Lactation PBPK model schematic and basic structure of the breast tissue and milk compartment (The lactation PBPK model structure as well as the structure of the breast tissue and milk compartments were informed by Job et al. ⁴⁰ ). The basic PBPK model structure illustrates oral drug administration into the stomach with absorption occurring in the small intestine, followed by distribution into venous and arterial blood. Pregabalin then distributes into breast tissue and subsequently into human milk, in addition to other tissues including its primary site of pharmacological action in the brain. The net flux from plasma into human milk is illustrated by the larger half arrow (red) in the breast tissue compartment (center of figure). Transfer between interstitial fluid (ISF) and milk is also illustrated, but with thin black arrows as this pathway is thought to be of minor significance. On the far right is a simplified depiction of the actual anatomical structure of the barrier separating plasma from human milk that resides in the lumen of the alveoli.
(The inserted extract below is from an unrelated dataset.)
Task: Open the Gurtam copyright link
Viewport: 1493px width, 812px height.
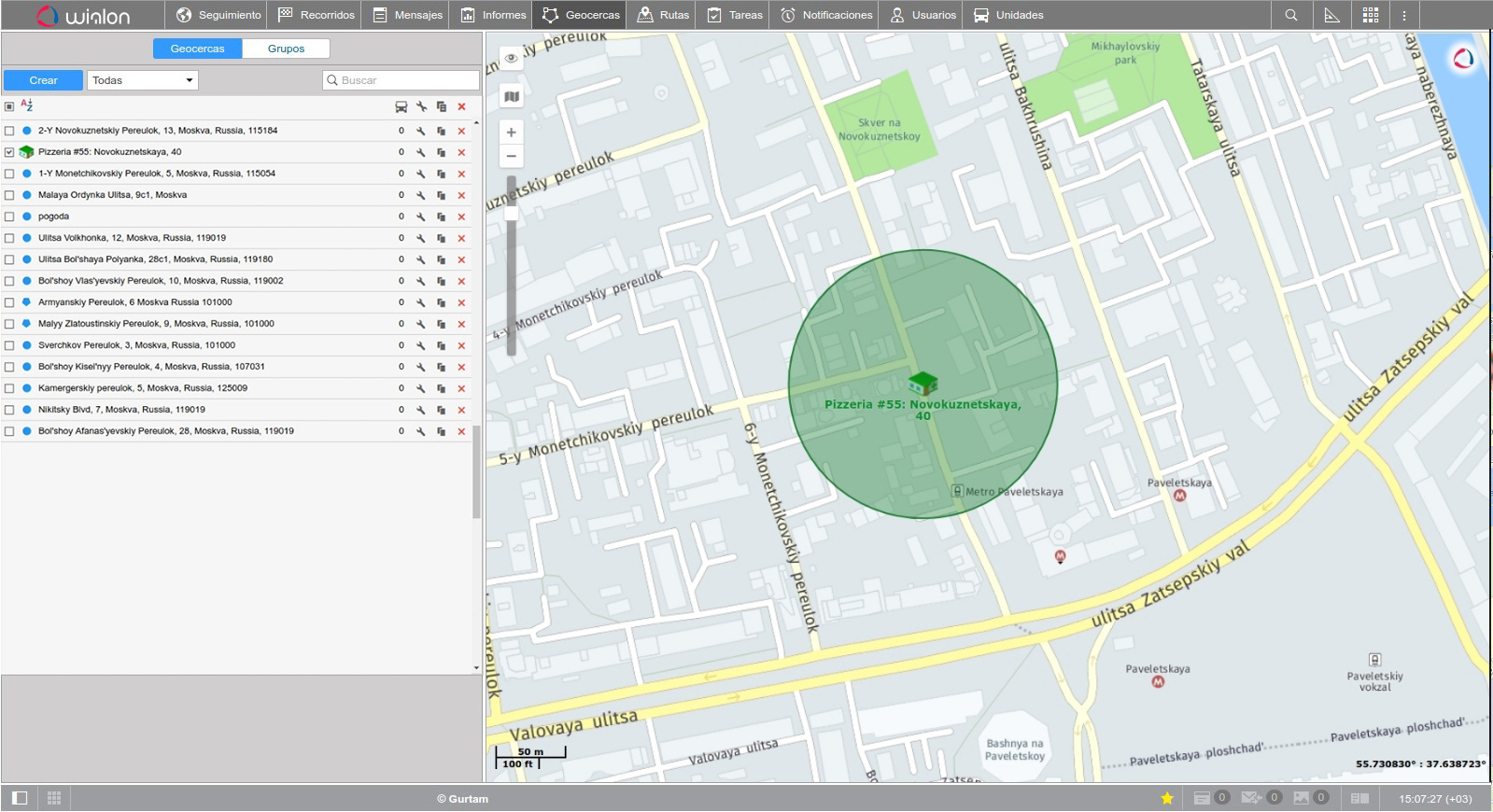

The lumen of the alveoli is lined with milk‐producing lactocytes on the apical side and is layered with myoepithelial cells along with a basement membrane through which the drug occurs. The equations listed are those incorporated into the MoBi® template by Job et al. to calculate the number of lobules per lobe in the breast, the volume of milk produced per day (V _milk) as a function of baby weight (W _baby), baby weight according to sex (W _baby,girl, W _baby,boy) and age (t), and the milk‐to‐plasma partition coefficient (K _milk/plasma) set equal to the milk‐to‐plasma AUC ratio. The equation for V _milk was not used in the lactation PBPK model discussed here because observed values were input into the model instead; therefore, W _baby also had no impact on the model. K _milk/plasma, milk‐to‐plasma partition coefficient; K _{milku/plasmau}, milk‐to‐plasma partition coefficient for unbound drug; f _u, fraction unbound in plasma; f _u,milk, fraction unbound in milk; AUC_τ,milk, area under the milk concentration‐time curve for dosing interval (τ); AUC_τ, area under the plasma concentration‐time curve for dosing interval (τ); θ ₁, θ ₂, θ ₃, fitted parameters (160.39, 0.232, and 0.00252, respectively); t, time after delivery (days); W _baby, calculated weight of baby (kg); V _milk, daily milk volume (mL/day); V _exp, fraction of V _milk expressed per feeding.

FIGURE 3

Lactation PO PBPK model performance with visual predictive check and simulated populations. Evaluation of lactation PBPK model predictive performance in plasma (red and orange simulation curves and corresponding shaded regions) and human milk (blue and cyan simulation curves and corresponding shaded regions) for fasted (a) and fed (b) state simulations, and for virtual populations in the fasted (c) and fed (d) states. Solid lines represent the simulated mean concentration and the respective shaded regions represent the 95% confidence interval (CI, 2.5%–97.5% range) of the simulated value. For the fasted‐state simulations (a) and (c), mean plasma concentration is shown in red with corresponding observed data overlain as red squares (mean ± standard deviation [SD]), and mean milk concentration is shown in blue with corresponding data as blue circle (mean ± SD). For the fed‐state simulations (b) and (d), mean plasma and milk concentrations are shown in orange and cyan, respectively, with corresponding data overlain as red squares and blue circles as with the fasted‐state simulations. Semi‐log plots of simulation means are shown in the inset plots in the upper right corners. The observed data correspond to all individuals from the Lockwood et al. study.

FIGURE 4

Infant drug exposure simulations. Simulation showing the infant drug exposure expected from milk consumption over 2 weeks for an infant 0 weeks old, 2 weeks old, 4.5 months old, 8 months old, and 16 months old, with a maternal dose of 150 mg administered twice daily. “Toxicity Threshold” (dark red horizontal line) corresponds to the observed C _max for the highest dose tested in pediatric clinical trials (i.e., 15 mg/kg/day in two divided doses, or 7.5 mg/kg twice daily), which was ~16 μg/mL. “Therapeutic Threshold” (blue horizontal line) corresponds to the observed C _max for the lowest dose tested in pediatric clinical trials (i.e., 2.5 mg/kg/day in two divided doses, or 1.25 mg/kg twice daily), which was ~1.5 μg/mL.